— EXERCISE AIM —
Repeat exactly the lines below that lie between the line with "Image resolution: width=210, height=2576." and the line with "Start Growing Marijuana", counting both of those lines as part of the answer.

— RECORDS —
──────

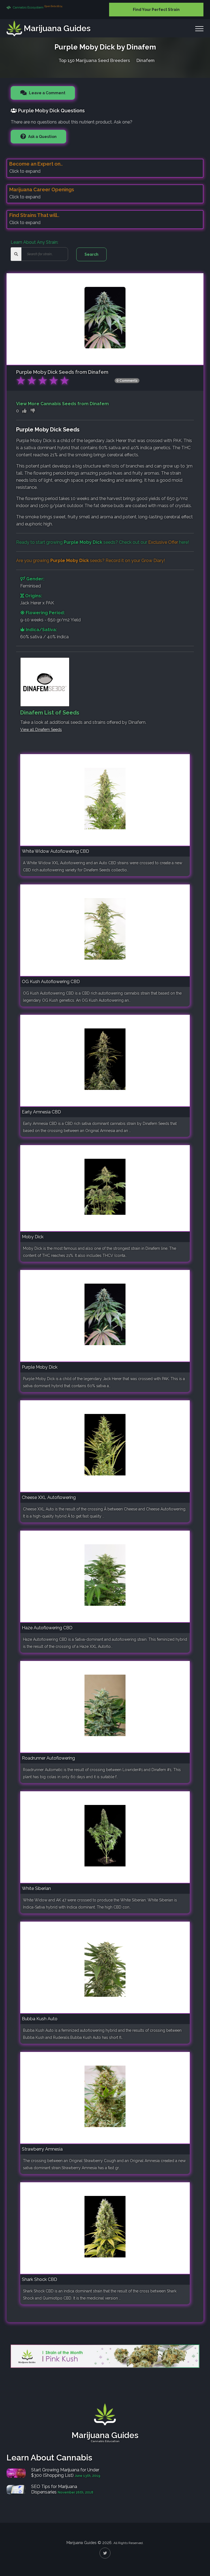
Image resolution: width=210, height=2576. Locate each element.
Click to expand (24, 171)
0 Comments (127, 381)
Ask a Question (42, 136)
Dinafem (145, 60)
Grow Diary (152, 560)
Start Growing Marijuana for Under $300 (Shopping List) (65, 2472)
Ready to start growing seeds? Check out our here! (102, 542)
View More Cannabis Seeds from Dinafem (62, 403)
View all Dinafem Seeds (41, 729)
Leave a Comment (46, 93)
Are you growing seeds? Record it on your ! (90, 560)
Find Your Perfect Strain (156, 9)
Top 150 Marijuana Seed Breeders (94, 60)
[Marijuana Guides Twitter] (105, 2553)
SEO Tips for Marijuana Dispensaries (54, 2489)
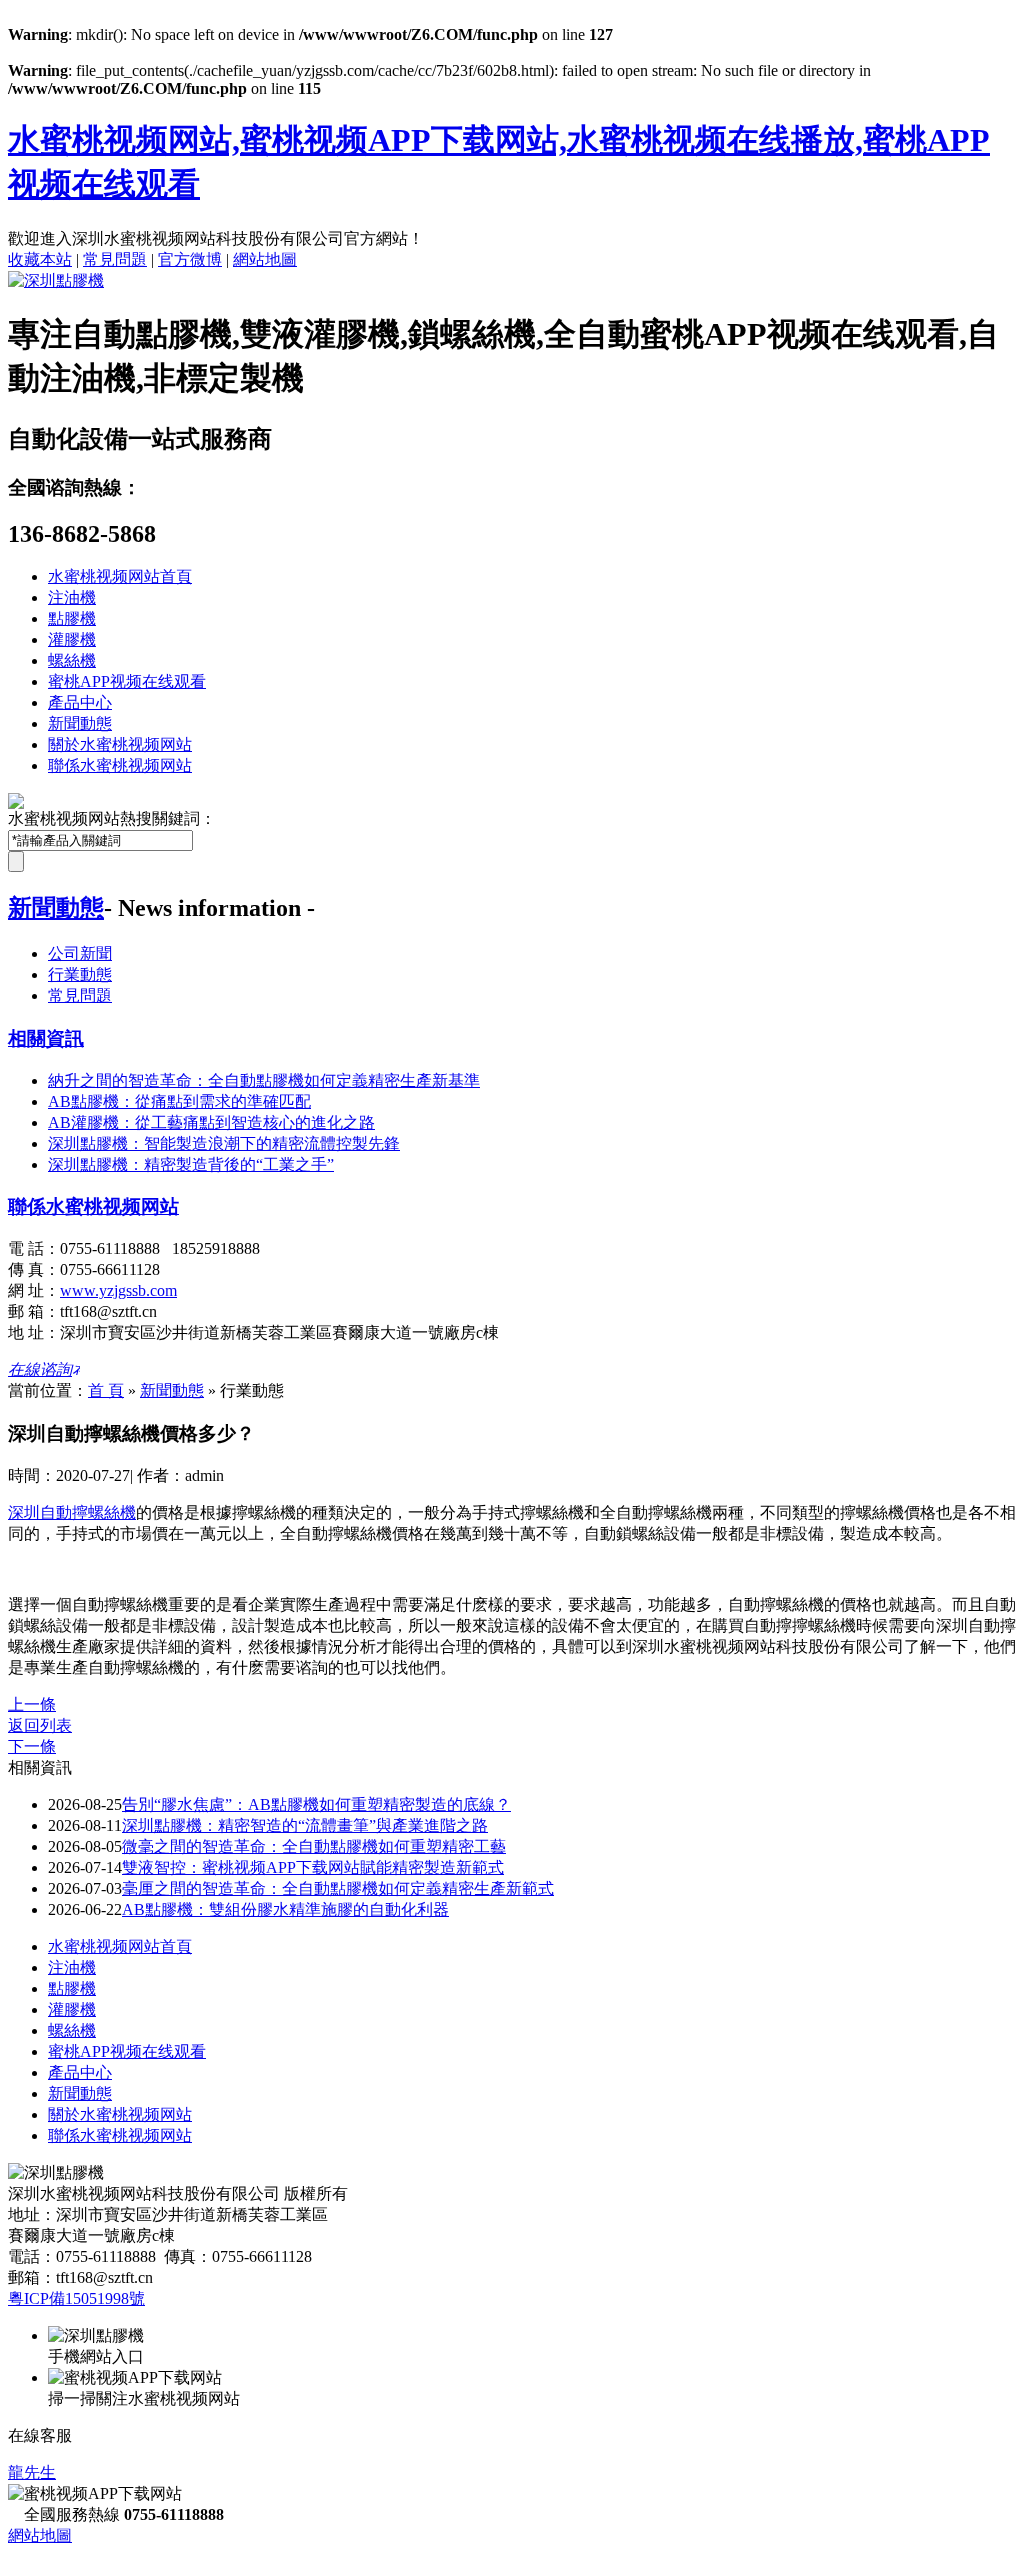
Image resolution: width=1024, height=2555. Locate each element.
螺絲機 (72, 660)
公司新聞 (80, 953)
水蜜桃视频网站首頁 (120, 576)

──────

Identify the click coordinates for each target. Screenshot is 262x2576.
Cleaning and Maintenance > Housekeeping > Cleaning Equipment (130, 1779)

──────

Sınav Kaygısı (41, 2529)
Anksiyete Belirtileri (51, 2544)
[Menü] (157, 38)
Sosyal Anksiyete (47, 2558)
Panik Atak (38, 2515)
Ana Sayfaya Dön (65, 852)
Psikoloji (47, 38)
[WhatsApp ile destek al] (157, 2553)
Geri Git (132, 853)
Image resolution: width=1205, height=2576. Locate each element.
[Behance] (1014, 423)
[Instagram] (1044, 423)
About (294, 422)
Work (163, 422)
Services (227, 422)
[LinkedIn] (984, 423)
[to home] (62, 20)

──────

— REPLY TO THE TASK —
Image resolution: width=210, height=2576. Locate each element.
Click to expand (24, 171)
0 Comments (127, 381)
Ask a Question (42, 136)
Dinafem (145, 60)
Grow Diary (152, 560)
Start Growing Marijuana for Under $300 (Shopping List) (65, 2472)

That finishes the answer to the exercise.